Written by Tess Malone    Saturday, 15 October 2011 19:15   
The good old days?
Film

Nostalgia to the ancient Greeks meant a painful homecoming, but to Hollywood it means money.  Nostalgia is the lure into cinemas these days. Woody Allen’s latest and greatest, Midnight in Paris, just opened, bringing us back to a time when Allen’s jokes were still funny. Just as Paris is best in twilight, so is Allen. After 75 years and 40 films, Allen is comfortable with self-referencing. Midnight in Paris, with its city moniker, immediately calls Manhattan to mind, but the similarities extend to gratuitous opening sequences of both metropolis’ at their best. To make it even more meta, the protagonist of Midnight is Gil, a man expecting to find the same moveable feast in contemporary Paris that Hemingway did in the 1920s. Instead he gets stuck in stuffy museums, until he literally walks into the Jazz Age complete with a drunken Zelda Fitzgerald. It’s a whimsical romp for anyone who ever wanted to imagine themselves in The Sun Also Rises.

 

With more sequels than the running time of most films these days, Hollywood is evidently out of ideas. The clever way to twist this as original is by assembling so many references to past films in one film that the viewer gets lost in the milieu and believes they are actually watching something unique. It’s the postmodern bait-and-switch of pastiche or an artistic work that imitates that of another artistic work, period, or artist. The latest incarnation of Ryan Gosling to hit cinemas is Drive, which executes this concept even better than the protagonist executes his enemies. With its hot pink opening title sequence, 1980s-style synth ballads, gangsters even seedier than Tony Soprano’s henchmen, and strong silent type hero- it’s as seemingly familiar as your favourite childhood candy. Yet just like when you revisit that candy only to find it tastes like cardboard, when asked to specifically place a finger on the references in Drive, you draw a blank. Every reviewer has their own take on just what films director Nicolas Winding Refn had in mind when he clothed Gosling in a Scorpio jacket, yet none of them come to a consensus. What we’re left with is a cold-blooded thriller as memorable as the grade B, action movies it reminds us of.

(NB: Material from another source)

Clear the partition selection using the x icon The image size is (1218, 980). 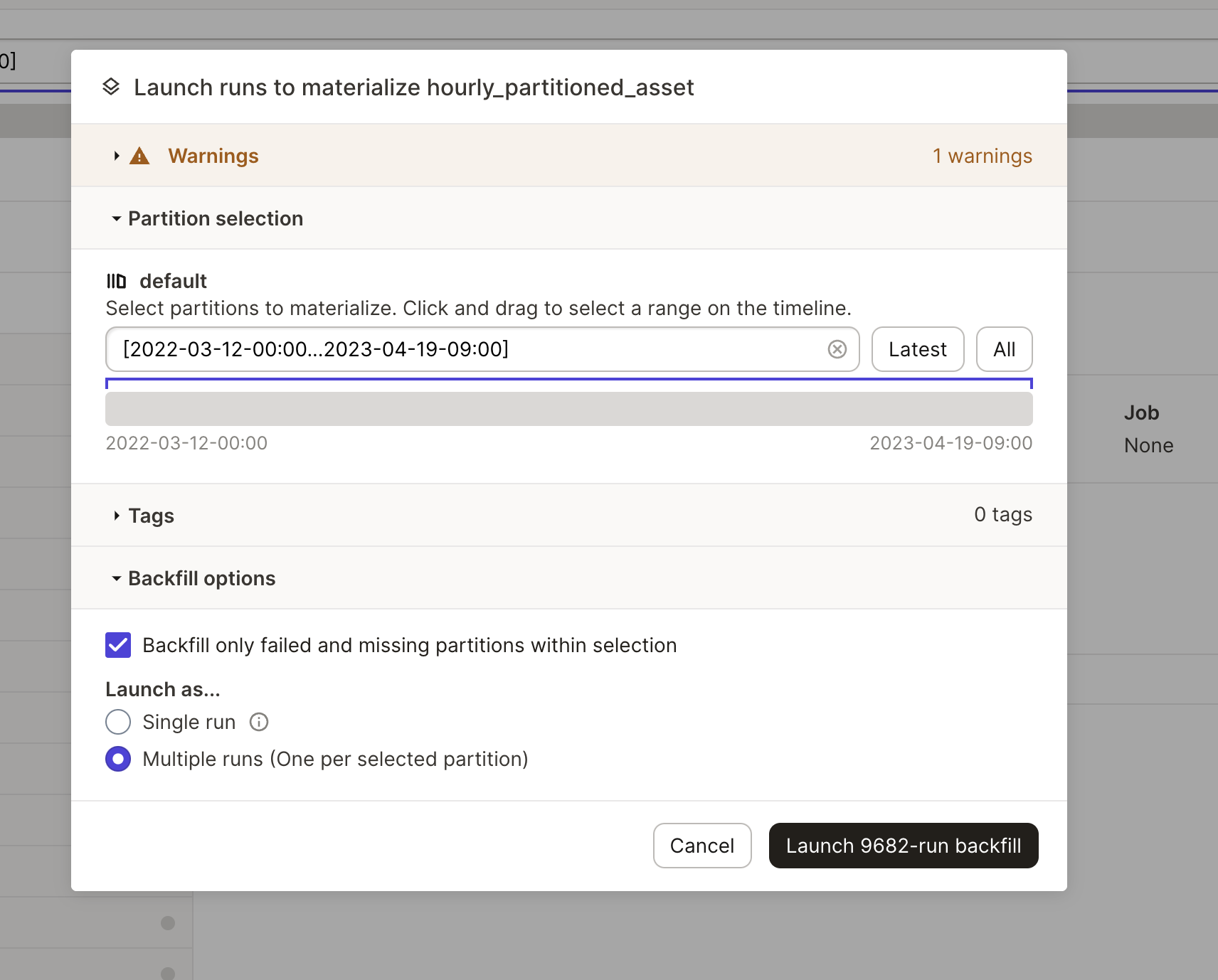[x=837, y=349]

Not all nostalgia is as sinister as Refn’s take on it, some of it is just a throwback of pure love to the days when popcorn flicks were still fun and you could actually afford the popcorn. Take J.J. Abrams fanboy tribute to some of Steven Spielberg’s best, Super 8. Besides putting a group of Boy Scout rejects together as a group of friends similar to the gang in The Goonies and adding some aliens à la E.T., Abrams goes as far to shoot the whole adventure on super 8 cameras. It’s as non-threatening as Reeses Pieces, but a statement against Hollywood’s seemingly impenetrable industry of over-inflated action films with budgets somehow bigger than Tom Cruise’s ego. At its heart, Super 8 is a film about film-making and how it can truly capture and change someone’s world.

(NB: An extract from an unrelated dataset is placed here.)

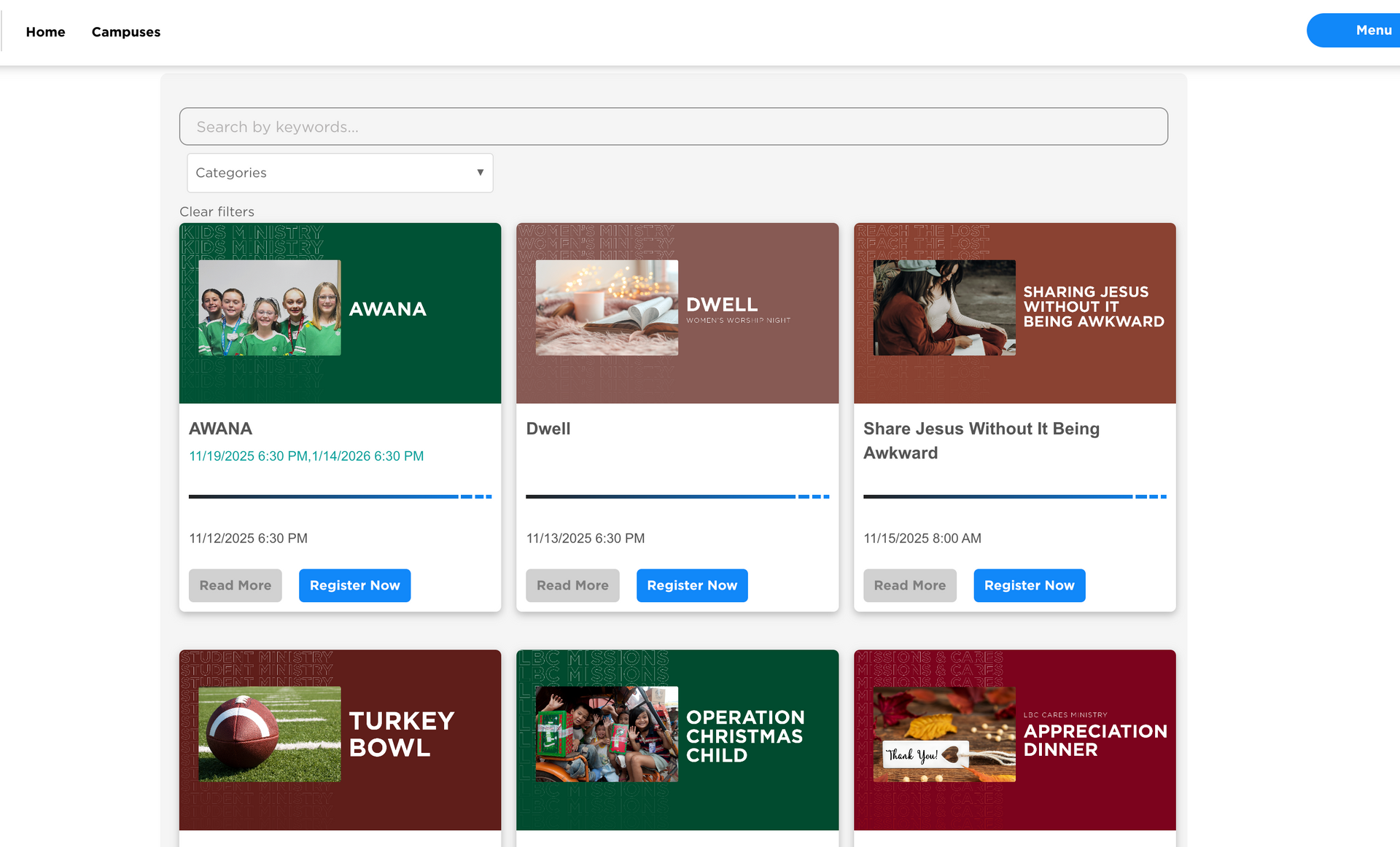Click Read More under AWANA
This screenshot has height=847, width=1400.
(x=235, y=585)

Nostalgia can also be used as a way to let us down gently that the film industry is changing. Nazis and Soviet spies are no longer the central villains of the film industry, CGI is. Instead of plots, now we have blue rip offs of Pocahontas making up our entertainment. Therefore nostalgia can be the spoonful of sugar to make the bitter pill of technology superseding story go down better. Last summer’s Captain America exploited this perfectly as it gave us 1940s kitsch to make up for the central conflict of the film being a CGI-overdosed weapon that vaporised everyone. The forthcoming Tin Tin is capitalising in the same way Cap did. Both use the comforting comic book format to create ripping yarns we no longer find in cinemas these days. Yet the good-old-fashioned story is being refashioned to include some of the best CGI work of recent times.

What we end up seeing is a caricature of what we once loved.Perhaps Midnight’s Gil sums up Hollywood and humanity’s fixation with nostalgia best, “The present is a little disappointing because life is a little disappointing.”